Korg have just unveiled the Nautilus, a workstation keyboard that's based on sounds and technology from their flagship Kronos. It comes in three different sizes: an 88-note version with piano action keybed, and in 73- and 61-note sizes with semi-weighted keys.
The Korg Nautilus boasts nine different sound-generating engines. These are the SGX-2, for acoustic pianos; the EP-1 electric piano modeller; the HD-1 PCM synth engine; the AL-1 virtual analogue synth; the CX-3, for tonewheel organ sounds; the STR-1 plucked-string modelled sound generator; the MOD-7 waveshaping synth; and finally two analogue modelling synths that recreate two of Korg's analogue classics, the PolySix and the MS20.
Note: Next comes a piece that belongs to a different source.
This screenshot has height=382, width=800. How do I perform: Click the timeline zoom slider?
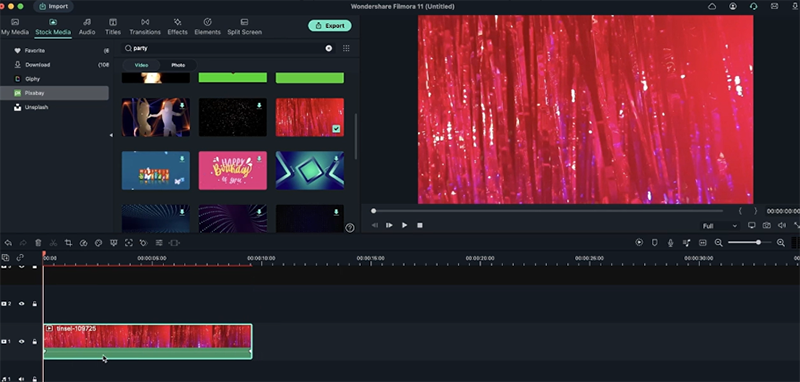[x=749, y=243]
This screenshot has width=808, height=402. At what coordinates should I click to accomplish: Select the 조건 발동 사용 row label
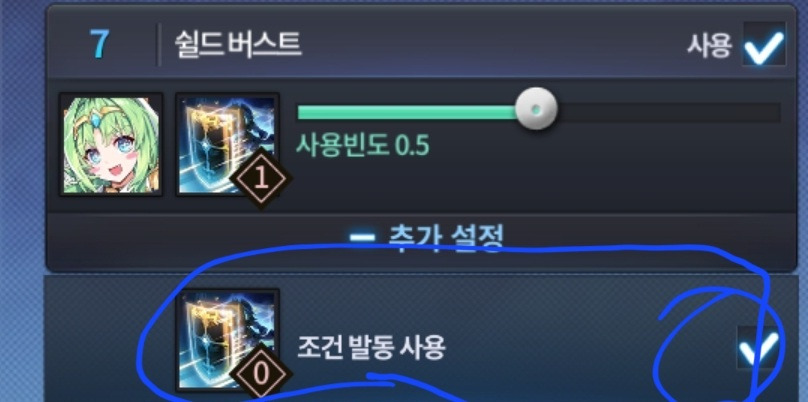pyautogui.click(x=372, y=347)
Operation is said to be a straightforward and intuitive affair, thanks to the large colour touchscreen which takes pride of place in the centre of the top panel, and a bank of rotary encoders to its left. All the usual workstation features are present, including a powerful 16-track MIDI sequencer, 16 tracks of audio recording, a dedicated drum track and an arpeggiator with four instantly switchable scenes.
All that power would be for nought if the Nautilus didn't offer a generous amount of polyphony — which, of course, the Nautilus does: each synth engine offers a minimum of 40 voices, although most have many more, and some are even capable of playing up to 200 notes each.
Of I/O, there are plenty too: the main stereo mix is present on two quarter-inch jacks, and there's a further four outputs for you to assign and route as you wish, plus a stereo headphone out. Other jacks on the rear cater for stereo audio input, plus three controller inputs for a damper, a sustain pedal and a footswitch. The full triumvirate of MIDI in/out/thru are present on traditional 5-pin DIN sockets, and USB A-type and B-type sockets allow for connection to a computer and to external USB storage.
The new Nautiluses are due to start shipping early next year, and will cost £1949 for the 61-note keyboard, £2199 for the 73-note edition, and £2549 for the 88-note hammer-action version. Click the video below to find out more.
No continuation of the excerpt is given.